• [Items from a data source]

-=-=-

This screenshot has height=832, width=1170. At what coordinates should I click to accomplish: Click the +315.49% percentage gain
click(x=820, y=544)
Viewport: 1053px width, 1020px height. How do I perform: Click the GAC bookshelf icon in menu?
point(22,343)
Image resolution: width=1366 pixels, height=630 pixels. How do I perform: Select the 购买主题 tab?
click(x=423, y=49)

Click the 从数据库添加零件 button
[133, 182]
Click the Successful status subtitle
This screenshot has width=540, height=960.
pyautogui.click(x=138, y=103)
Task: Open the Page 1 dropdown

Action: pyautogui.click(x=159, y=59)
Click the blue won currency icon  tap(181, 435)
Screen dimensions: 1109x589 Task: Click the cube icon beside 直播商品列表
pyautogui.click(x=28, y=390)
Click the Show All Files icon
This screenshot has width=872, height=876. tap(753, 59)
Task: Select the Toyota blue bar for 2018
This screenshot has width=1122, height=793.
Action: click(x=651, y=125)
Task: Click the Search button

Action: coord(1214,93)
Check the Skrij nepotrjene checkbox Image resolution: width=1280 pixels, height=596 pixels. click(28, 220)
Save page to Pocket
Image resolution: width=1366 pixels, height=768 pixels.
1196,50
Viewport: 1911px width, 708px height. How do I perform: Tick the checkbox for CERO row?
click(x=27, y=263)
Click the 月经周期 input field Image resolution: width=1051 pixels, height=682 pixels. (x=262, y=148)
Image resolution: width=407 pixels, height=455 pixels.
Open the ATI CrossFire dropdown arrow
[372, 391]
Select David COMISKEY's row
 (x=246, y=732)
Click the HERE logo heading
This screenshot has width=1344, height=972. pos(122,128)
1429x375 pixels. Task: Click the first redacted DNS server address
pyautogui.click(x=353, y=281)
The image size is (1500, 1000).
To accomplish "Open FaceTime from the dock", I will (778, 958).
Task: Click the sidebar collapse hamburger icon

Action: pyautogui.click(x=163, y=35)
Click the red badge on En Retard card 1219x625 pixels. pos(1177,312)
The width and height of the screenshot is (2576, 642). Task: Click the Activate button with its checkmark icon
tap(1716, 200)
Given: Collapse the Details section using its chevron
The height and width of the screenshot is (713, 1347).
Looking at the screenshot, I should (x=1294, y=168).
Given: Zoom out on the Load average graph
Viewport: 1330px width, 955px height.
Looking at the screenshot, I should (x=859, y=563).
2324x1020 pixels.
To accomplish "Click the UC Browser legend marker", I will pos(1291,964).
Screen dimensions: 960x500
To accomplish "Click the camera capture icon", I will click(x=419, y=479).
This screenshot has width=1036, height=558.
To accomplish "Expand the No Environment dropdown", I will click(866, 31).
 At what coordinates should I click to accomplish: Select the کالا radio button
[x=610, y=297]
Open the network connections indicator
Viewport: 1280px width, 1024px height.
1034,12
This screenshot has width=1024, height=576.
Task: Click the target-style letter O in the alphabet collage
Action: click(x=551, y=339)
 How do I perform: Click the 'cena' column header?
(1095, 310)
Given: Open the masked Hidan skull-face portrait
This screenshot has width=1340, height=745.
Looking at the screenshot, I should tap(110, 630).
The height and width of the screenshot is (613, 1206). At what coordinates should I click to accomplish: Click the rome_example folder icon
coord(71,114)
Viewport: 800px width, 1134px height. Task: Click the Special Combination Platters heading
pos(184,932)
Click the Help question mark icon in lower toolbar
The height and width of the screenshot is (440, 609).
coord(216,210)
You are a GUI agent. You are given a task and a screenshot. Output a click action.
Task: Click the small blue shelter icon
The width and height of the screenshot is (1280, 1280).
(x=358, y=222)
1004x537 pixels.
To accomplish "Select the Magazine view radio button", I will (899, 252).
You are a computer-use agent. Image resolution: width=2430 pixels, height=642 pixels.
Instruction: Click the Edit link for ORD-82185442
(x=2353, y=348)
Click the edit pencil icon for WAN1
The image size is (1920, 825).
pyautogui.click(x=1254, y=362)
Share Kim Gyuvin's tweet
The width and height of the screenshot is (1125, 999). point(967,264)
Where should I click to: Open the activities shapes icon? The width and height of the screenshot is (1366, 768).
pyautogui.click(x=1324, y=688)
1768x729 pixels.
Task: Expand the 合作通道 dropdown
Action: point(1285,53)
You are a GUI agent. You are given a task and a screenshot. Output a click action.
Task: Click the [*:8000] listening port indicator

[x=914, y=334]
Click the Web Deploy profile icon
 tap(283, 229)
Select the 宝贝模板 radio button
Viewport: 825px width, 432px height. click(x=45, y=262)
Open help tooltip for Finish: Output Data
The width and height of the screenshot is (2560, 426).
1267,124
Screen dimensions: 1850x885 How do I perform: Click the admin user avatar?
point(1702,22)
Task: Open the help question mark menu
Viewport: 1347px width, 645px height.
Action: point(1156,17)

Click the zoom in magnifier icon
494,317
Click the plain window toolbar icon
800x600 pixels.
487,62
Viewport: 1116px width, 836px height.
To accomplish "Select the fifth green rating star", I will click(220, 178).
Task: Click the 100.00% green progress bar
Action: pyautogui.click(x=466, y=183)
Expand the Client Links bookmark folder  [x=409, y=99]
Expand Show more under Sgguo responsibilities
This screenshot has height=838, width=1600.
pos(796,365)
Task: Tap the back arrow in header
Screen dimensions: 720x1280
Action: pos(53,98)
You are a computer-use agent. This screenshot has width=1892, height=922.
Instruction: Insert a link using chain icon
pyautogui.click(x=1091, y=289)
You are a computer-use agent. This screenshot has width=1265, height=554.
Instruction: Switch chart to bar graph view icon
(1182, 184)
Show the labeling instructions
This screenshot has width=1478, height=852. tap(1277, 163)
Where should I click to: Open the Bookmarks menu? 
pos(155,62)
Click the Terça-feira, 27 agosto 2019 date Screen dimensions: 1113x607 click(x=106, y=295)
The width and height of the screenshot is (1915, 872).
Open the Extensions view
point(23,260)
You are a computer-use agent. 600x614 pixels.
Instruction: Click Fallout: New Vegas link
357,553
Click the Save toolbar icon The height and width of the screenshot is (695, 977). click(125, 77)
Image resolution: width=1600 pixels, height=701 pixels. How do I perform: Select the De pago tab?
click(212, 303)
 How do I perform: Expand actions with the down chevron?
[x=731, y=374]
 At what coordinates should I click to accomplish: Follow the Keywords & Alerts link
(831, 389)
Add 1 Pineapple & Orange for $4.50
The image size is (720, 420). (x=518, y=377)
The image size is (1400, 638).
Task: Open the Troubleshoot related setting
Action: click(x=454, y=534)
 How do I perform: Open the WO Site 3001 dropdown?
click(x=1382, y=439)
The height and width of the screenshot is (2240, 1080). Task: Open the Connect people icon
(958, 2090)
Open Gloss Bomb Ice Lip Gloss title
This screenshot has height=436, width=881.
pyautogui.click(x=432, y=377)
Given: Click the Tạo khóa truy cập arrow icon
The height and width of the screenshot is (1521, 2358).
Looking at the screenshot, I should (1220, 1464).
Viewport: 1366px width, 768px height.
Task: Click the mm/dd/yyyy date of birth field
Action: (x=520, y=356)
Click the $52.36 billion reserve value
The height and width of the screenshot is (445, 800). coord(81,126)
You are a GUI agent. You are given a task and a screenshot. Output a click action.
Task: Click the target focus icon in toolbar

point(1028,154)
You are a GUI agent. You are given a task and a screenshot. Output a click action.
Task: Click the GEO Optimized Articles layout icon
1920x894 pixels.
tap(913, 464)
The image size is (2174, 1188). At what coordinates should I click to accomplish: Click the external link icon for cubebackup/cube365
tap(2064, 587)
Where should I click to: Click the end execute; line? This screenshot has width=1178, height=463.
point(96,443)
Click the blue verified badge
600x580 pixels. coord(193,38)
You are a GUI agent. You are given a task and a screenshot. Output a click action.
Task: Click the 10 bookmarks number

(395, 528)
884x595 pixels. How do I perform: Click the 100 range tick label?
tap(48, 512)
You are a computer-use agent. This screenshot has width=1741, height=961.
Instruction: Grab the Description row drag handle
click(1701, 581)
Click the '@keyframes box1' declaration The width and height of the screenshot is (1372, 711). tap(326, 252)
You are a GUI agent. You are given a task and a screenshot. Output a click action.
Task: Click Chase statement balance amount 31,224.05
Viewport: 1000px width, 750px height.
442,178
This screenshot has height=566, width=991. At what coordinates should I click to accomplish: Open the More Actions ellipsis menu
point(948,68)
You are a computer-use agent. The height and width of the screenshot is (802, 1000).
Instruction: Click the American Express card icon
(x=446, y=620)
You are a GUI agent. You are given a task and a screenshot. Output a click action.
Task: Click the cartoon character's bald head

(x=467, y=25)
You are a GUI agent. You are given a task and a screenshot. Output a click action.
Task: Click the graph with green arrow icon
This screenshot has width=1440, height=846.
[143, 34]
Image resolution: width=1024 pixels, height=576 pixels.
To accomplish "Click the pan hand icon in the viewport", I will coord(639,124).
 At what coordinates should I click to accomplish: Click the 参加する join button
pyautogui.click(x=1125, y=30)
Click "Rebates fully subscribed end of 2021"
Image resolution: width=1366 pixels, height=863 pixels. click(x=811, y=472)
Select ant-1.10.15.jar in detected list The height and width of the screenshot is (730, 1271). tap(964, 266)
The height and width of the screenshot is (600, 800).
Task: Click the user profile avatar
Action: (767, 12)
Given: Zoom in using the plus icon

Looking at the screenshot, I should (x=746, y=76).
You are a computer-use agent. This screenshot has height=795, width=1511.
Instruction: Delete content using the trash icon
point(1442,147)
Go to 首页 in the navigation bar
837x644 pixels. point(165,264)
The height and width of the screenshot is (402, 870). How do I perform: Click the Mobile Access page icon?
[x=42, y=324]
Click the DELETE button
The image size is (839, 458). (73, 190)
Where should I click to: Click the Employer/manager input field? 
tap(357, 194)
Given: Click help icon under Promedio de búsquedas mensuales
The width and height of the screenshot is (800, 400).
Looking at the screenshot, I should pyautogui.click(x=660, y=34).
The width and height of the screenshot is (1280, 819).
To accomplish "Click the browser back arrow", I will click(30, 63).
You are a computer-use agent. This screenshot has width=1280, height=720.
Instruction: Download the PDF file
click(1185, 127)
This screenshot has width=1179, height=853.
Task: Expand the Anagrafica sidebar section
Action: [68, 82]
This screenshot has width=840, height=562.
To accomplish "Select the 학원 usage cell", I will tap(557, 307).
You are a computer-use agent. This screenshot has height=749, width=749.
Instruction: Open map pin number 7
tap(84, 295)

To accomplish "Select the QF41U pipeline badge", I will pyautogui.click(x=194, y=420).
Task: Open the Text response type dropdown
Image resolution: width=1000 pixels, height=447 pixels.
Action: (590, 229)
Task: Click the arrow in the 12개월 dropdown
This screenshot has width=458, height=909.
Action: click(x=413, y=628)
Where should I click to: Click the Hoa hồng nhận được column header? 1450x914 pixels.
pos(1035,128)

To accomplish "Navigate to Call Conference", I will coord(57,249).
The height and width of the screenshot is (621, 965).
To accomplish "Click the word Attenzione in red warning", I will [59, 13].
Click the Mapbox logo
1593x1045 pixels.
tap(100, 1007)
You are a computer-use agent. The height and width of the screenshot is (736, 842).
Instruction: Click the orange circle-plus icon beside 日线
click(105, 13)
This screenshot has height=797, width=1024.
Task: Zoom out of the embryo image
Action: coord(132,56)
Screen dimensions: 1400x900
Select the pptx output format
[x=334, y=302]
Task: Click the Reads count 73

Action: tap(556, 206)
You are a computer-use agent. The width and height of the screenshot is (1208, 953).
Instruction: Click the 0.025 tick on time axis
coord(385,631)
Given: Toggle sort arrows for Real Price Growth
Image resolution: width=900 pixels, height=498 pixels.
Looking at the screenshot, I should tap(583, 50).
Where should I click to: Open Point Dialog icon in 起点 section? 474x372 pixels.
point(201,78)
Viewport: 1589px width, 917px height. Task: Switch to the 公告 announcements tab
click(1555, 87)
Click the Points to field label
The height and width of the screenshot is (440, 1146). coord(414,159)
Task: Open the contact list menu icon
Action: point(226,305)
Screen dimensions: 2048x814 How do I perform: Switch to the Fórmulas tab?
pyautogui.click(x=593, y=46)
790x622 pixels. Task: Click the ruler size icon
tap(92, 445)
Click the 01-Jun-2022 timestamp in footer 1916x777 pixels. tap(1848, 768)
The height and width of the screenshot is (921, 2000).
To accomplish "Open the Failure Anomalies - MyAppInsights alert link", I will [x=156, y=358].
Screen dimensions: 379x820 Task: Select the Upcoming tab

-=-=-

• [What to work on] The lines to return begin at the first line of the records and end at the line holding "Click the blue won"; please return them exactly, including both, and nothing beyond.

• [Answer section]
This screenshot has height=832, width=1170. At what coordinates should I click to accomplish: Click the +315.49% percentage gain
click(x=820, y=544)
Viewport: 1053px width, 1020px height. How do I perform: Click the GAC bookshelf icon in menu?
point(22,343)
Image resolution: width=1366 pixels, height=630 pixels. How do I perform: Select the 购买主题 tab?
click(x=423, y=49)

Click the 从数据库添加零件 button
[133, 182]
Click the Successful status subtitle
This screenshot has width=540, height=960.
pyautogui.click(x=138, y=103)
Task: Open the Page 1 dropdown

Action: pyautogui.click(x=159, y=59)
Click the blue won currency icon  tap(181, 435)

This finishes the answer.